**WHAT NEEDS TO BE DONE**: Copy out the records from the start through the line containing "click(123, 200)", including the requests, and shift every coordinate in the answers by adding 24 to each number.

Records of locating words and elements:

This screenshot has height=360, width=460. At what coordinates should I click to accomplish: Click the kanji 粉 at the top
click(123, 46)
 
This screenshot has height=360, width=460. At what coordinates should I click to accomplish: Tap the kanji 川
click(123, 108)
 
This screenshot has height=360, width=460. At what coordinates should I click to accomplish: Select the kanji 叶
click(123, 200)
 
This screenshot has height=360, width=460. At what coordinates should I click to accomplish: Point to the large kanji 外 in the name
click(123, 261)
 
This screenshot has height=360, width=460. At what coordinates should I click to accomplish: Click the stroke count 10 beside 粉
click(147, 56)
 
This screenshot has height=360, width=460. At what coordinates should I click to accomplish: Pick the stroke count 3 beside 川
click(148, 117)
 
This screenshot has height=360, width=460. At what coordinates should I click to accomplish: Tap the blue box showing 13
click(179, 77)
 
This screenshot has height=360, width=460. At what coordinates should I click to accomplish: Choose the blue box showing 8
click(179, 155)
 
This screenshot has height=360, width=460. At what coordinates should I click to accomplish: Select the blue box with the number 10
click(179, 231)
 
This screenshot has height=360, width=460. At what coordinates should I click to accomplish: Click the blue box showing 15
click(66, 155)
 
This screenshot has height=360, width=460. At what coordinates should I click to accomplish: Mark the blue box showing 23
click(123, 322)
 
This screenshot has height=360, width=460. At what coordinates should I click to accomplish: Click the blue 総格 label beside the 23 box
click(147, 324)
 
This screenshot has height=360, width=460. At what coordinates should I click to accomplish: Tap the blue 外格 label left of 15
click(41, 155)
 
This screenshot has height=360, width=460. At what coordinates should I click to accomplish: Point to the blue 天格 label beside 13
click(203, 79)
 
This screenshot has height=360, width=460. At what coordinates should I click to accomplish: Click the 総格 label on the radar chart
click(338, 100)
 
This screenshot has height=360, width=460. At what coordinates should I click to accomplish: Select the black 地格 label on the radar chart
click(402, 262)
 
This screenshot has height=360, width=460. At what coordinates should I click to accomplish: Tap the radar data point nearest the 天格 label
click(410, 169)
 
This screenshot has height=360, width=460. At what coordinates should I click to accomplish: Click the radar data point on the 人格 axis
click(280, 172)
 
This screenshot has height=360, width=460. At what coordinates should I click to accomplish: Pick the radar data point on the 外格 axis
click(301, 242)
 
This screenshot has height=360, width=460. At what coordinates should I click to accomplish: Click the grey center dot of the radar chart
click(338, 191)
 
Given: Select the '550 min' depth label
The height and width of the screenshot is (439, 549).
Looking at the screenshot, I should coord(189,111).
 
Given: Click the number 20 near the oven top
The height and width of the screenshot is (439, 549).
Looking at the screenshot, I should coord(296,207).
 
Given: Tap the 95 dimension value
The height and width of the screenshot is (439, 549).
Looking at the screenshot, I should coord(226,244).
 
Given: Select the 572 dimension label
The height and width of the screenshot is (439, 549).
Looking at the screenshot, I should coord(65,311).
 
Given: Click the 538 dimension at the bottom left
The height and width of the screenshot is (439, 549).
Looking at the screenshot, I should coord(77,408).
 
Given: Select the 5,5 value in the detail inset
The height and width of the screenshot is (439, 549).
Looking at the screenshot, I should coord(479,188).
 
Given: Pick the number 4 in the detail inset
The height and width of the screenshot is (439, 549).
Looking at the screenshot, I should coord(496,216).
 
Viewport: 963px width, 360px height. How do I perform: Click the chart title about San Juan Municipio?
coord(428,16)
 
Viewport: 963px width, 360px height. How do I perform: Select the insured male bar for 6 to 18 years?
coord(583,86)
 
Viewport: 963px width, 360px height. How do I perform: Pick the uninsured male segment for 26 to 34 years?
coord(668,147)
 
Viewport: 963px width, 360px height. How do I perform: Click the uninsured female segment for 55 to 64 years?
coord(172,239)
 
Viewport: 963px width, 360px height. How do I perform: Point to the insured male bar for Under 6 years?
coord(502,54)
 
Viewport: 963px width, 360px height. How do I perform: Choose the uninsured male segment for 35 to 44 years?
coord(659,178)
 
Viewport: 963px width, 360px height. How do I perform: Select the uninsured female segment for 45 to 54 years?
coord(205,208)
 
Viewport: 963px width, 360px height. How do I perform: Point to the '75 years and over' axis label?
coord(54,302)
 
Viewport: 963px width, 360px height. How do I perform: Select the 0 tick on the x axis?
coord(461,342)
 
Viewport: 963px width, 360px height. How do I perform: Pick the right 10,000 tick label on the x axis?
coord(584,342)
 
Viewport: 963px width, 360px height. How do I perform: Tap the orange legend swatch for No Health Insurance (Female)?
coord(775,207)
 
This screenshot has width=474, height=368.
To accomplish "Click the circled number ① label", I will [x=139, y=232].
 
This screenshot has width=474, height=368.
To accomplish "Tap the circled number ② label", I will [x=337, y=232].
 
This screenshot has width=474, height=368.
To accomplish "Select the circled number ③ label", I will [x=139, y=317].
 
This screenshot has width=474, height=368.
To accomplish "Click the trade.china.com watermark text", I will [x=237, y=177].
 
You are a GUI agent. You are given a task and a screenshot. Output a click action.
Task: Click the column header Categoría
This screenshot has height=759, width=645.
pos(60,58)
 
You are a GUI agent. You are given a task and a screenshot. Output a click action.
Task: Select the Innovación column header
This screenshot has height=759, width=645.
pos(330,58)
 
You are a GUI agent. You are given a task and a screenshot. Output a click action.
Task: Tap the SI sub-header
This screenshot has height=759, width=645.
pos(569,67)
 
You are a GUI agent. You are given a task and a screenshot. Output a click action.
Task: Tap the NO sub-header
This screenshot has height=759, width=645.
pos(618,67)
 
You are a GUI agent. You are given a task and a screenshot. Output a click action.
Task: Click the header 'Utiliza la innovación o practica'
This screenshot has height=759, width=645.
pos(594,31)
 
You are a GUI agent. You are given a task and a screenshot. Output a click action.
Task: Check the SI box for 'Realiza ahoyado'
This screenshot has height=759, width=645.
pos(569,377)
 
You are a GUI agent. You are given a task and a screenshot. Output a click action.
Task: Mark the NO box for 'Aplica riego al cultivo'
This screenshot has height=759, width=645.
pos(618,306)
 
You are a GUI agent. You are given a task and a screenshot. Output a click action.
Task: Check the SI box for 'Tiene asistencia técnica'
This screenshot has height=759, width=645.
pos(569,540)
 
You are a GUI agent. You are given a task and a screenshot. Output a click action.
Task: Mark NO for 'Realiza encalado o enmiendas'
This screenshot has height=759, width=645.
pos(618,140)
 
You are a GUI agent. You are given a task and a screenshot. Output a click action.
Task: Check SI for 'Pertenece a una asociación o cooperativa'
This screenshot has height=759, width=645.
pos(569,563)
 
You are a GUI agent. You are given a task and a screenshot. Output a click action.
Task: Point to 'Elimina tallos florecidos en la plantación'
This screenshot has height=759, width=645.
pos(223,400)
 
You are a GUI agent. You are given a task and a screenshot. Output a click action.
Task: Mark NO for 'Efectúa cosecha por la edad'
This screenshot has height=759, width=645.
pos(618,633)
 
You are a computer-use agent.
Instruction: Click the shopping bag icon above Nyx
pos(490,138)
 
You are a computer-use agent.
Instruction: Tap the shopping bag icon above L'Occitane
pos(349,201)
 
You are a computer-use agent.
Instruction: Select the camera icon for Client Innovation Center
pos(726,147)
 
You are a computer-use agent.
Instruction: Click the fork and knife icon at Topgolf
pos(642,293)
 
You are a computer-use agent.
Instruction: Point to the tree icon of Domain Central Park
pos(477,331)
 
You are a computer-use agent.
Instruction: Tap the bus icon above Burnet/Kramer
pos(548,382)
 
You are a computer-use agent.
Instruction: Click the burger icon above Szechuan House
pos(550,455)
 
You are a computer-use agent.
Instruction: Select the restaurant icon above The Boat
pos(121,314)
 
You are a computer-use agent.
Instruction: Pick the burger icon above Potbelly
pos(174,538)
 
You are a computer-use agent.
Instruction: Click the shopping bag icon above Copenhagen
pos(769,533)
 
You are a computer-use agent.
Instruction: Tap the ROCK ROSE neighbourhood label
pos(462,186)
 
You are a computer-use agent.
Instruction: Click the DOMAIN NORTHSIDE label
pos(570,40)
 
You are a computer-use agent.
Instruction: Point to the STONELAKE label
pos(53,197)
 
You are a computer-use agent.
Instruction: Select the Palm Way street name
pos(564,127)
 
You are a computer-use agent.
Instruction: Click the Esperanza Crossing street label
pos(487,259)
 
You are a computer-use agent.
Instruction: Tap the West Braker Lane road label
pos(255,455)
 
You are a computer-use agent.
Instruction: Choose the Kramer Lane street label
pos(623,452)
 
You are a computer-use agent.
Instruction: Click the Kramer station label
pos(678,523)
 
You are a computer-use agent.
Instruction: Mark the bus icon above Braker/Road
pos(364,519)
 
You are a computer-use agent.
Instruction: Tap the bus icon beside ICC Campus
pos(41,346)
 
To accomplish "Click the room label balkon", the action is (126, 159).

**FULL OUTPUT**:
This screenshot has height=360, width=460. At what coordinates should I click to accomplish: Click the kanji 粉 at the top
click(147, 70)
 
This screenshot has height=360, width=460. At what coordinates should I click to accomplish: Tap the kanji 川
click(147, 132)
 
This screenshot has height=360, width=460. At what coordinates should I click to accomplish: Select the kanji 叶
click(147, 224)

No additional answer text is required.